# Black Ovis/Camofire



## Nambaster (Nov 15, 2007)

I highly recommend taking a look at Black Ovis and Camofire.com for any hunting gear needs. If you are looking for something that doesnt show up on Black Ovis or Camofire call them and ask them if they have what you are looking for. You wont be dissapointed with the price and if you are around Draper you can pick the items up without paying for shipping. 

This is a shout that I am putting out there right now because I just barely made a purchase that I am extremely satisfied about and I really hope that they stay in this for the long haul. Camofire is the "woot" that makes me look for excuses to use my money and Black Ovis just demonstrates the aggressive pricing on equipment that I intend to purchase in the future. 
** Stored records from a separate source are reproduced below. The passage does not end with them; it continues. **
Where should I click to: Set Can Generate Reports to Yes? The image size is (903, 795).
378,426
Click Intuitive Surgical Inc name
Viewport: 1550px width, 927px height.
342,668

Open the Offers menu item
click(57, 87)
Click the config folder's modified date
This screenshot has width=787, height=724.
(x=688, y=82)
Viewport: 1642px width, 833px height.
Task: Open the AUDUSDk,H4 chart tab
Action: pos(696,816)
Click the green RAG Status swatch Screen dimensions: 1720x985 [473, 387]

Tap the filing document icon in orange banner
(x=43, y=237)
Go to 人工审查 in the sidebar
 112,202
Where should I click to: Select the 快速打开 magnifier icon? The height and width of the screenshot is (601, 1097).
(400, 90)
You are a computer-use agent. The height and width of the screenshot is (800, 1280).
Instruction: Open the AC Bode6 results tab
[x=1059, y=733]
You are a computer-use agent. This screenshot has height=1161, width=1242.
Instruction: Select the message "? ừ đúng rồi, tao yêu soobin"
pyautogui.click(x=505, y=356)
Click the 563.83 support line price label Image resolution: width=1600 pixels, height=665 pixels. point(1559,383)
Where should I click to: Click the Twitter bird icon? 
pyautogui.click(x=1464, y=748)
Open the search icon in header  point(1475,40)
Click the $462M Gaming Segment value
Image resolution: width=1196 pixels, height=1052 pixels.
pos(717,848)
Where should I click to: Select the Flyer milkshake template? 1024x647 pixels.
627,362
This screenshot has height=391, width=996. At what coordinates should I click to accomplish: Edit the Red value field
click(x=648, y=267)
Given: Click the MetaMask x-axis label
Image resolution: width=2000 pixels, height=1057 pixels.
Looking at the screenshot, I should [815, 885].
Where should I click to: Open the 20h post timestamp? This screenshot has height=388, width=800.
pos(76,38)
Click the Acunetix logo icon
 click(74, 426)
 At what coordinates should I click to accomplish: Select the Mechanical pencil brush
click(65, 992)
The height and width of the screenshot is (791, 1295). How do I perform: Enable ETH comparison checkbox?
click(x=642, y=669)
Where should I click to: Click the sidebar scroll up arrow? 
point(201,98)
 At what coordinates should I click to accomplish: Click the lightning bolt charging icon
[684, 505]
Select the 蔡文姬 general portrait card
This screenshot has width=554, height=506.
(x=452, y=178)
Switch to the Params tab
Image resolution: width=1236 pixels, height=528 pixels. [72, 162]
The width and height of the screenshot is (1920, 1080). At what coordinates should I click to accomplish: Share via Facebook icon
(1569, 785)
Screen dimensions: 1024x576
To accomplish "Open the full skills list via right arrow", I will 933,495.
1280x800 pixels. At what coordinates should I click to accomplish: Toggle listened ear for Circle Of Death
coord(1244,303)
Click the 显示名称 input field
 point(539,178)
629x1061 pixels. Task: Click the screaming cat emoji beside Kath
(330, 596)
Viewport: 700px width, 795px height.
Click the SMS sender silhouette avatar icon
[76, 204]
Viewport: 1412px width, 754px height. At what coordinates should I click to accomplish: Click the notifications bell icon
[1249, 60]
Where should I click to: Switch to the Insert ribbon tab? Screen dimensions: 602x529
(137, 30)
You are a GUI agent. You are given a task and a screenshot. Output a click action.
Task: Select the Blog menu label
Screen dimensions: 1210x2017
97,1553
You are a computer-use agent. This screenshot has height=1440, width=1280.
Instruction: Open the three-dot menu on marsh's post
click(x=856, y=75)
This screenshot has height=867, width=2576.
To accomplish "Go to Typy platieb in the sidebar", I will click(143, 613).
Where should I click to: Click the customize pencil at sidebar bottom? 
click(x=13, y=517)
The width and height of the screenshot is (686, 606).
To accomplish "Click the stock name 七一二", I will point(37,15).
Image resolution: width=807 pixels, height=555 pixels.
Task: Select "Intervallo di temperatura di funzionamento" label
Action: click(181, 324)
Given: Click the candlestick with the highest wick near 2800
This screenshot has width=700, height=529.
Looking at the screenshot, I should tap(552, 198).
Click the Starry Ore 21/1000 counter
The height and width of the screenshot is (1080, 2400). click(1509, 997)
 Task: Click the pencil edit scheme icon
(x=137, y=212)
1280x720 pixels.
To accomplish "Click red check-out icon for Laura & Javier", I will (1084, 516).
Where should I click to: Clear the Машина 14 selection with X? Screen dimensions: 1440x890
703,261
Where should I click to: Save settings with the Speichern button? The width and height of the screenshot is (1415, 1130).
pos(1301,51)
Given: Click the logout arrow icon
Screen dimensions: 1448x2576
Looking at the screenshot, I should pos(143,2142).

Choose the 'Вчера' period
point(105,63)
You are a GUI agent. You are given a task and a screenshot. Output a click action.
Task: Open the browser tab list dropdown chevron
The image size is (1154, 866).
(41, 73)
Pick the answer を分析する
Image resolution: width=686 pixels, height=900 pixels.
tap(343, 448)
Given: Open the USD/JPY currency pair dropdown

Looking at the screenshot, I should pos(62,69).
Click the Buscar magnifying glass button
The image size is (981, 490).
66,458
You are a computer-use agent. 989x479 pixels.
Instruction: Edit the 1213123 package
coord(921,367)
I discovered them both at a Badlands gear swap a couple of years ago and since then me and all of my hunting buddies are addicted. We hit both sites constantly and fire text messages when things come up on camofire.


----------



## JuddCT (Sep 7, 2007)

Love Camofire!


----------



## Uni (Dec 5, 2010)

I didn't have any clue about Black Ovis, thanks for the heads up.


----------



## Nambaster (Nov 15, 2007)

Also keep in mind that Black Ovis is free shipping and Camofire is not free shipping. I went down to their warehouse yesterday and they actually have really good customer service and they are happy to give you information on products.


----------



## svmoose (Feb 28, 2008)

If you have a smartphone, Camofire has a great app that gives you their deals on your phone whenever a new one pops up. Now they have up to 5 products for sale at a time vs. the 1 that they used to have.


----------



## outdoorser (Jan 14, 2013)

Camofire is the bomb.com. Nambaster, I had no idea they've got a warehouse in draper. How'd you find that out?


----------



## Nambaster (Nov 15, 2007)

Their headquarters is there... If you stop by you dont have to pay shipping. Turns out that my shortcut link went bad. I need to check them daily....


----------